This is a good idea, may do one for the north east.


----------



## burns (Jun 2, 2009)

GunnerGibson said:


> or the Evo Triangle in North Wales:
> 
> http://www.drivingroads.co.uk/evo-triangle


Thanks but we are avoiding Wales as we are there in July.


----------



## burns (Jun 2, 2009)

Meeting information on first post.


----------



## Marco34 (Apr 5, 2009)

GunnerGibson said:


> or the Evo Triangle in North Wales:
> 
> http://www.drivingroads.co.uk/evo-triangle


Oh yes...


----------



## burns (Jun 2, 2009)

Marco34 said:


> GunnerGibson said:
> 
> 
> > or the Evo Triangle in North Wales:
> ...


Well if you speak very nicely to Mr Davies he might include that in our Wales trip! 8)


----------



## Mark Davies (Apr 10, 2007)

I'll certainly throw it in but sadly Marco won't be coming - something to do with the minor inconvenience of a wedding, I think.


----------



## burns (Jun 2, 2009)

Oh, yeah - forgot about that being THE weekend. I'm sure the missus would understand Marco! :lol:


----------



## shshivji (Nov 25, 2009)

Hi there

Unfortunately won't be able to make this as I've got an exciting weekend of decorating planned :?

Have fun peeps

Shak


----------



## burns (Jun 2, 2009)

shshivji said:


> Hi there
> 
> Unfortunately won't be able to make this as I've got an exciting weekend of decorating planned :?
> 
> ...


I think that you will in fact be glued to the Royal Wedding and that the decorating is just a ruse!

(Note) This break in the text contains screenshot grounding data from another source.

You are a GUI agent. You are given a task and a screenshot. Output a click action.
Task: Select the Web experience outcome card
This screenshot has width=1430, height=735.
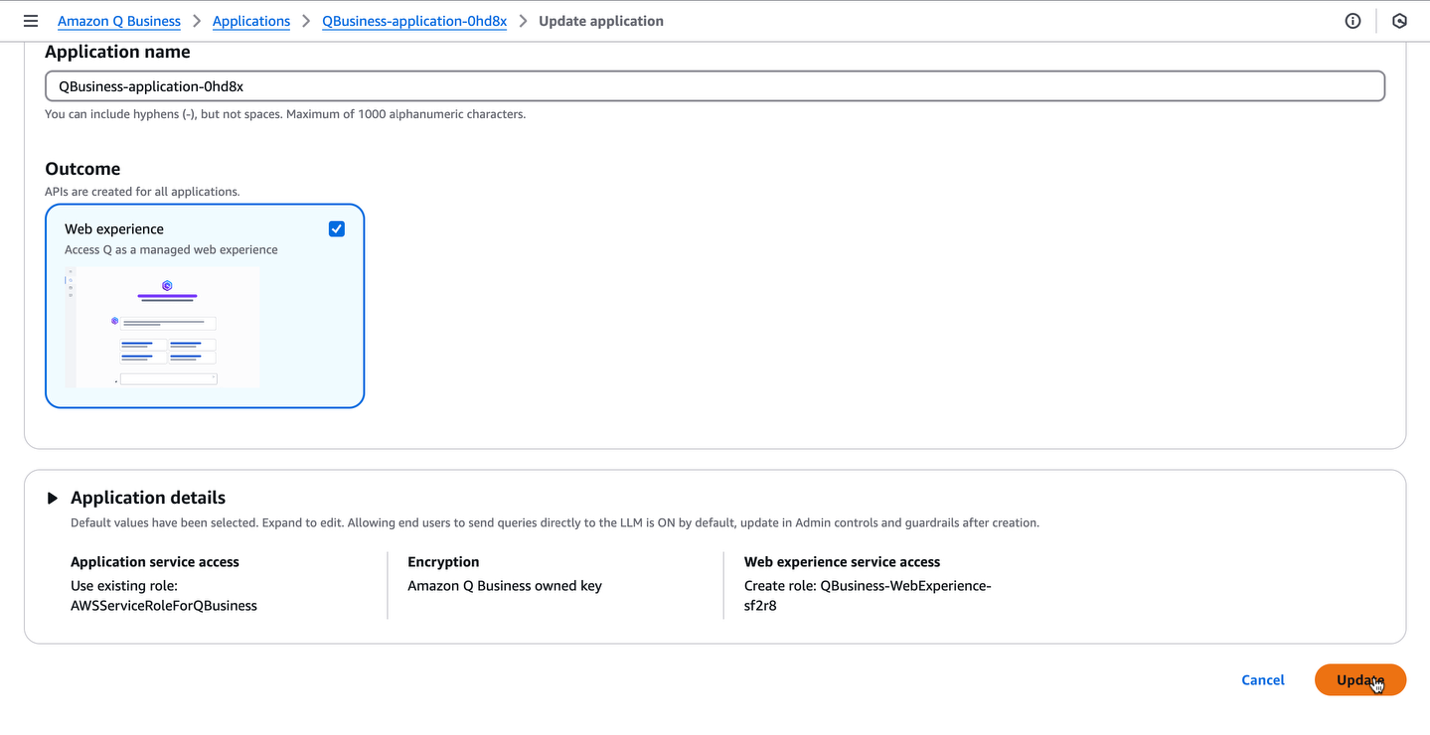tap(204, 306)
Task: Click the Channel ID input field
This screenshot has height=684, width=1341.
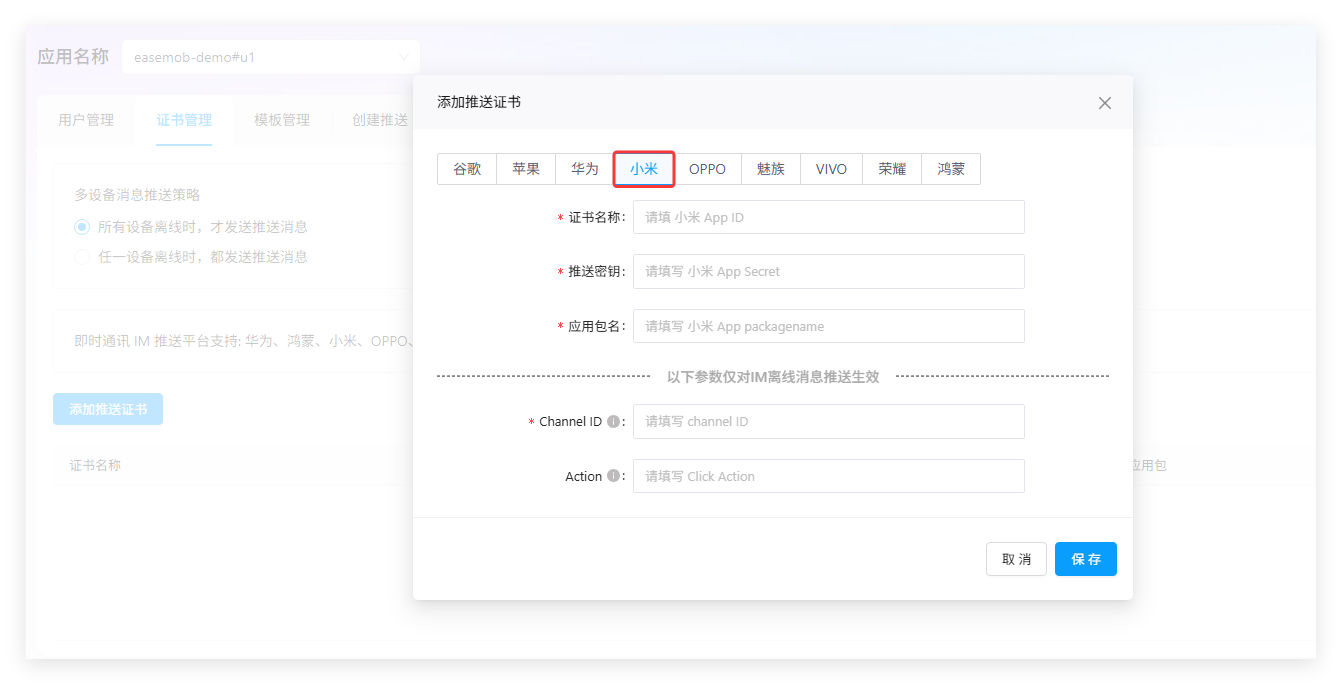Action: click(x=828, y=422)
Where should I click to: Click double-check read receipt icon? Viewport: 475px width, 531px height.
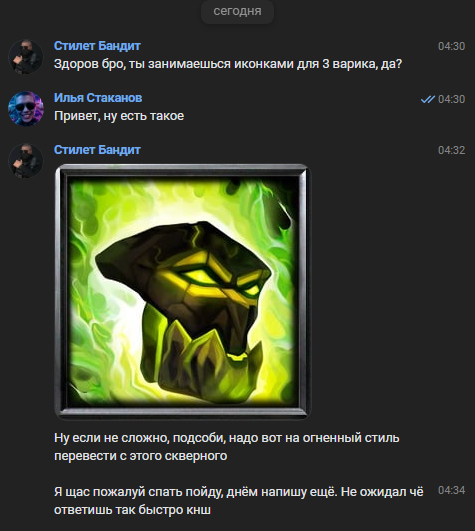click(x=428, y=99)
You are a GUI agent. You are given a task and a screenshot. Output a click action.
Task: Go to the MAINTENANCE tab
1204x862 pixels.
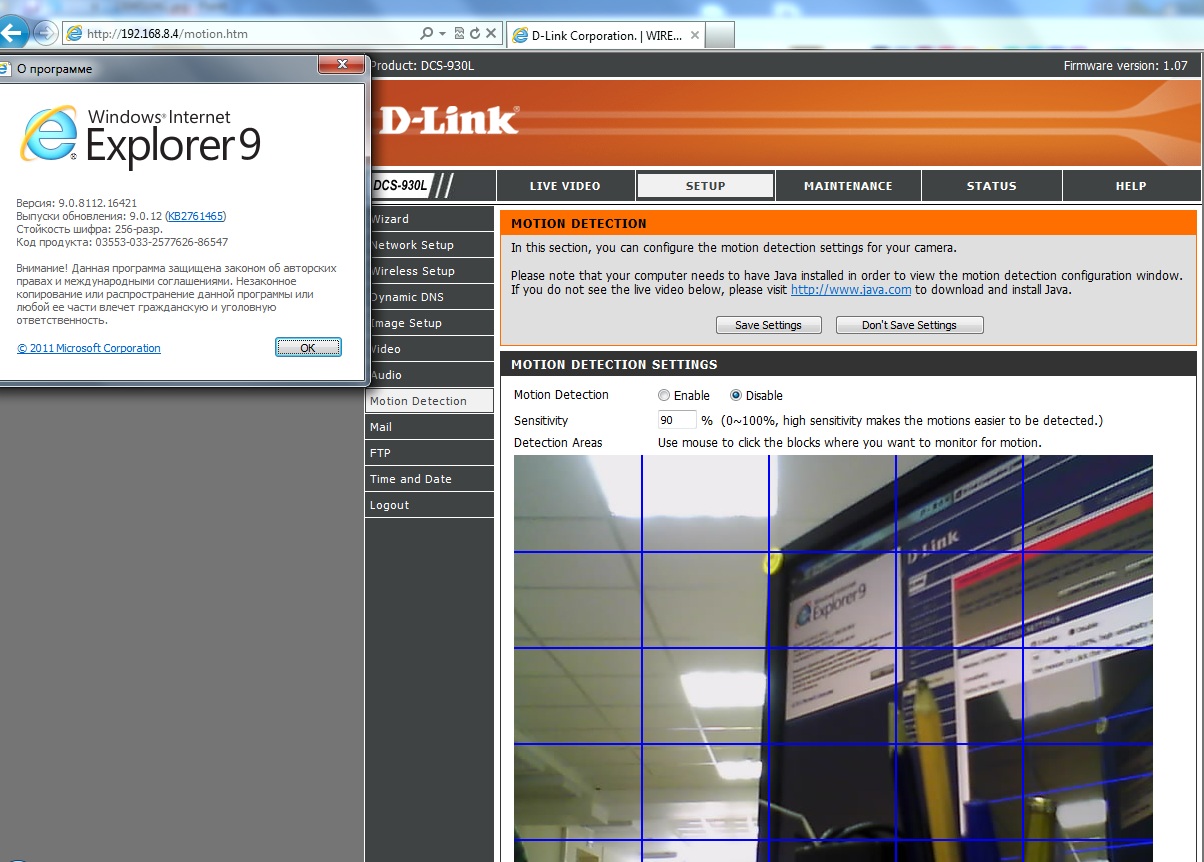(848, 186)

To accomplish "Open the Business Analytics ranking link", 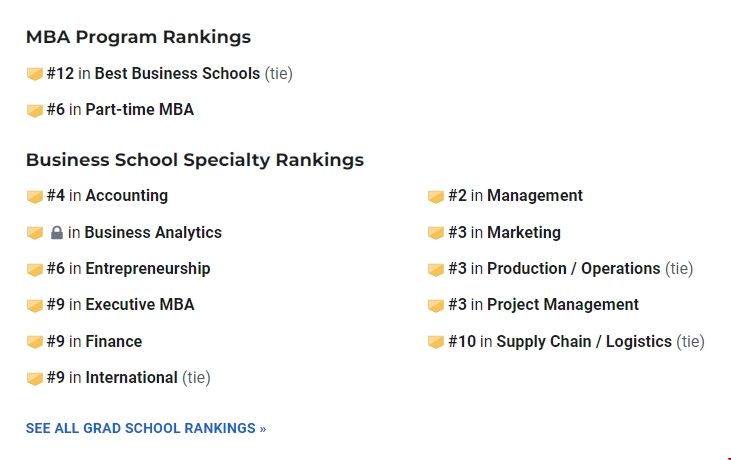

Look after Mr B this morning!


----------



## les (Jul 24, 2006)

I see your really getting into this marriage thing hey Shak :lol: 


shshivji said:


> Hi there
> 
> Unfortunately won't be able to make this as I've got an exciting weekend of decorating planned :?
> 
> ...


----------



## Mark Davies (Apr 10, 2007)

It will be the nursery. Next he'll be buying a people carrier.


----------



## TTsline02 (Dec 9, 2008)

Having had a great drive up the Trough of Bowland, sat in a sunny garden at the The Inn, Wray Village having just had a 3 course meal where the starter and desert stung us for just 1p now venturing for a stroll around the village taking in the Scarcrow Festival before continuing on our journey


----------



## Mark Davies (Apr 10, 2007)

I came in from my night shift this morning to find my next door neighbours powering up a chainsaw to start cutting down all the laylandii hedging in their garden that they'd inherited from the previous occupants. No sleep for me then and they were at it all morning, so unfortunately I was far too bolloxed to come for a drive. Hope you've had a glorious day.


----------



## TTsline02 (Dec 9, 2008)

View from the rear terrace at The Shireburn Arms, Hurst Green


----------



## burns (Jun 2, 2009)

So today was our alternative to the Royal Wedding. And what an alternative it was! 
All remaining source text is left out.